Let me know if you need any other information from me to help you solve the issue.

gunesacar commented 3 years ago

Another data point: the problem goes away if I comment out isMobile and hasTouch from MOBILE_VIEWPORT, while keeping the page.setViewport call.

kdzwinel commented 3 years ago

Hey Gunes, thanks for the report! I gave it a quick look and it seems like an upstream issue (chromium/puppeteer) to me. The workaround is to set all mobile options on browser launch:

function openBrowser(log, proxyHost) {
    const args = {
        defaultViewport: MOBILE_VIEWPORT
    };

and comment out

    // page.setViewport(emulateMobile ? MOBILE_VIEWPORT : DEFAULT_VIEWPORT);

I'll land a proper fix at some point, but please use the workaround for now.
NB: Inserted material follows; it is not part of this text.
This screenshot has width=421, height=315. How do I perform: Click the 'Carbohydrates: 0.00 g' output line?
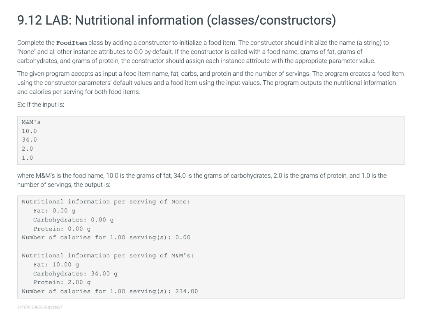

BTW Congrats on https://arxiv.org/pdf/2102.09301.pdf , well done 👏 Please feel to reach out to me directly (konrad at duckduckgo.com) if you'll have any thoughts about the crawler or would like to use Tracker Radar data in your research (we are crawling over 150k pages on regular basis and can adjust the crawler to collect more data if needed).

gunesacar commented 3 years ago

@kdzwinel Thanks so much for promptly addressing this. It makes sense that this is an upstream issue.

BTW Congrats on https://arxiv.org/pdf/2102.09301.pdf , well done clap

Thank you! Much of the credit goes to @ydimova. For the record, our experience using tracker-radar-collector for the study was just great. I especially appreciated how easy it is to add new instrumentation, since your method based on Runtime.evaluate is so generic (and novel). Also the tool is super easy to start with, and was quite stable handling tens of thousands of sites without any hiccups. I am certain that tracker-radar-collector will be a popular tool (along with OpenWPM) within the research community not long from now.

Please feel to reach out to me directly (konrad at duckduckgo.com) if you'll have any thoughts about the crawler or would like to use Tracker Radar data in your research (we are crawling over 150k pages on regular basis and can adjust the crawler to collect more data if needed).

I'll be more than happy to reach out. We have other projects that are based on tracker-radar-collector and I think it'd be useful to keep a channel open.